Effects of Selected Anionic β-Cyclodextrins on Persistence of Blood Glucose Lowering by Insulin Glargine after Subcutaneous Injection to Rats

Insulin glargine is a synthetic long-acting insulin product used for patients with diabetes mellitus. In this study, to obtain the further desirable blood-glucose lowering profile of insulin glargine, we investigated the effects of β -cyclodextrin sulfate (Sul- β -CyD) and sulfobutylether β -cyclodextrin (SBE7- β -CyD) on physicochemical properties of insulin glargine and pharmacokinetics/pharmacodynamics of insulin glargine after subcutaneous injection to rats.
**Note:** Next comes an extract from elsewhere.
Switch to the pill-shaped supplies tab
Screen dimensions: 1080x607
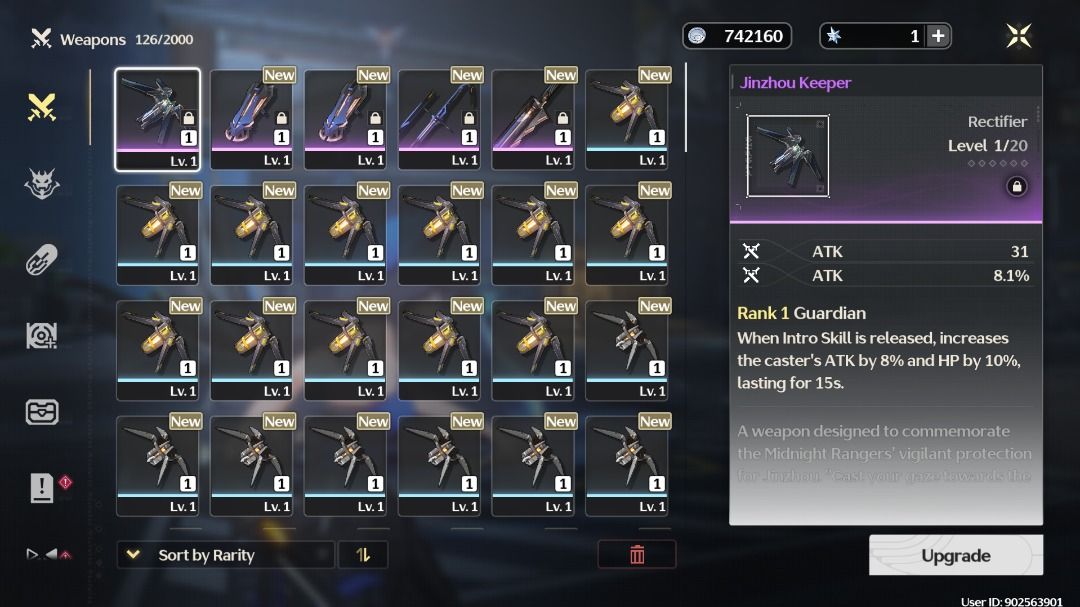(x=42, y=260)

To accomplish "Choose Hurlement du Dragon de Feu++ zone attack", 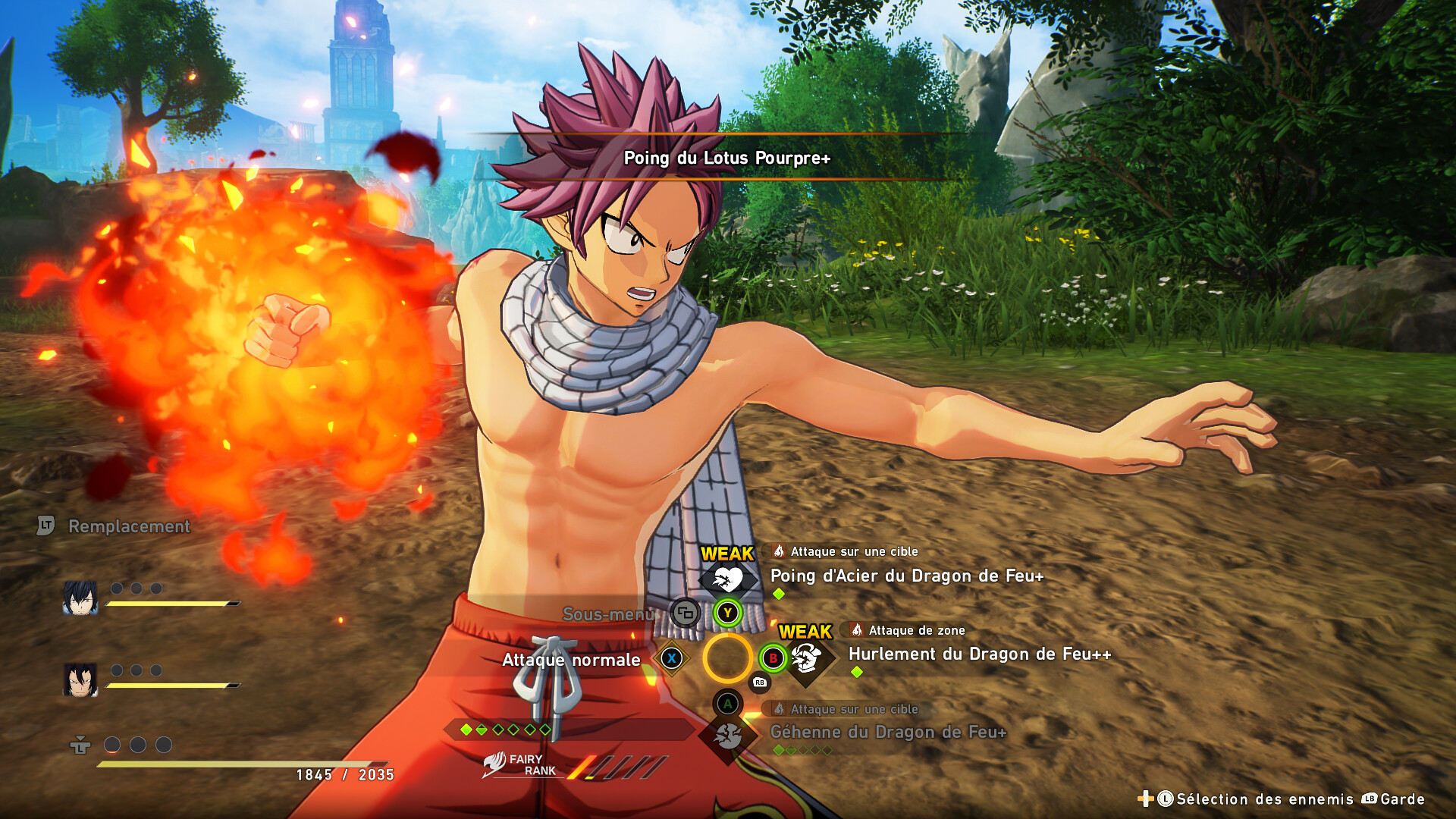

Sul- β -CyD and SBE7- β -CyD increased solubility of insulin glargine. SBE7- β -CyD suppressed the formation of oligomer and enhanced the dissolution rate of insulin glargine from its precipitate, compared to that of Sul- β -CyD. Additionally, we revealed that after subcutaneous administration of an insulin glargine solution, SBE7- β -CyD, but not Sul- β -CyD, increased bioavailability and sustained the blood-glucose lowering effect, possibly due to the inhibitory effects of SBE7- β -CyD on the enzymatic degradation at the injection site. These results suggest that SBE7- β -CyD could be a useful excipient for sustained release of insulin glargine.